*What to work on*. Could you set down only the lines from the one including "Open the 3:33 PM timestamp permalink" to the end of the records below, inclusive and exact, leaving pictures out?

*Data shown*.

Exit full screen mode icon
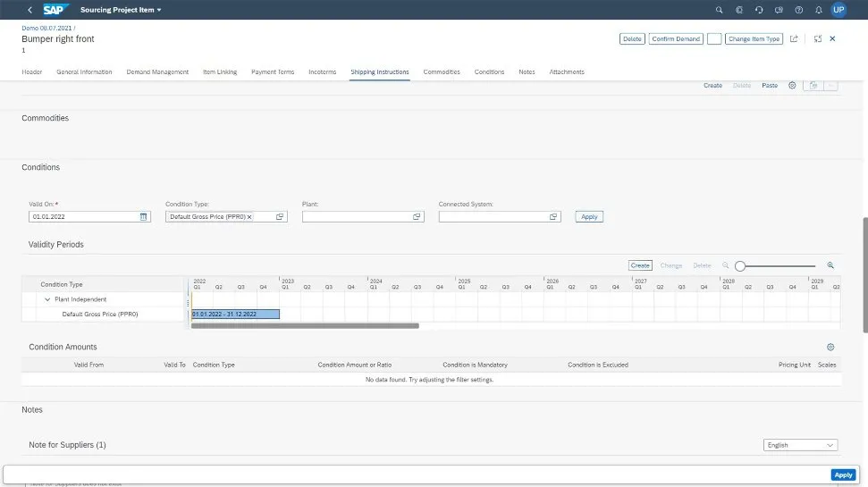Screen dimensions: 868x487 click(818, 39)
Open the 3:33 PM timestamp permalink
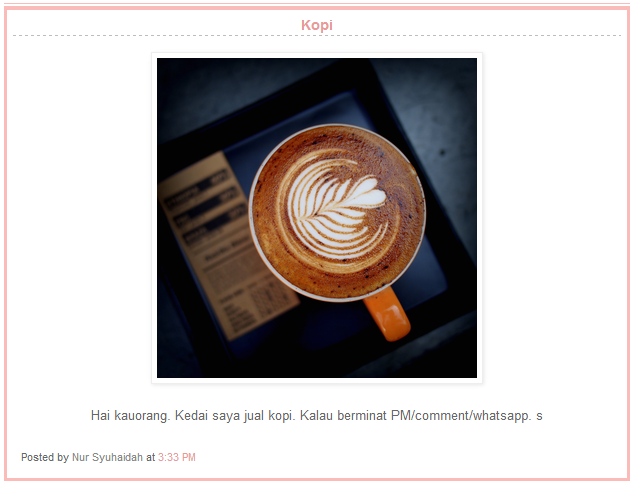This screenshot has width=640, height=489. (177, 457)
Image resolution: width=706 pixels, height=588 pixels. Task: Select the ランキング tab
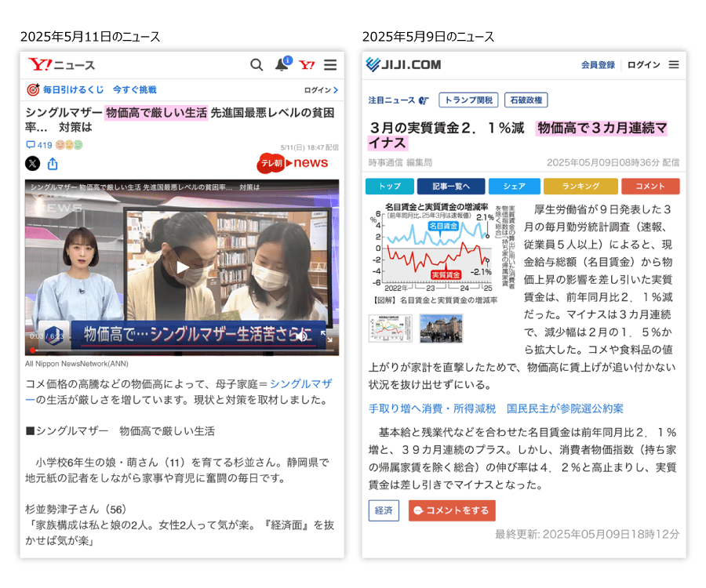click(580, 187)
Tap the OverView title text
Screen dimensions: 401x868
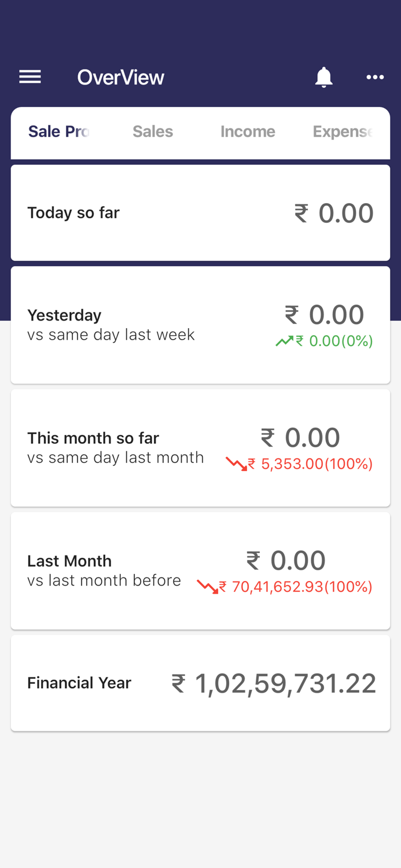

*Task response*.
Open the 3:33 PM timestamp permalink
This screenshot has width=640, height=489. (177, 457)
Image resolution: width=706 pixels, height=588 pixels. Task: Select the ランキング tab
click(580, 187)
Tap the OverView title text
Screen dimensions: 401x868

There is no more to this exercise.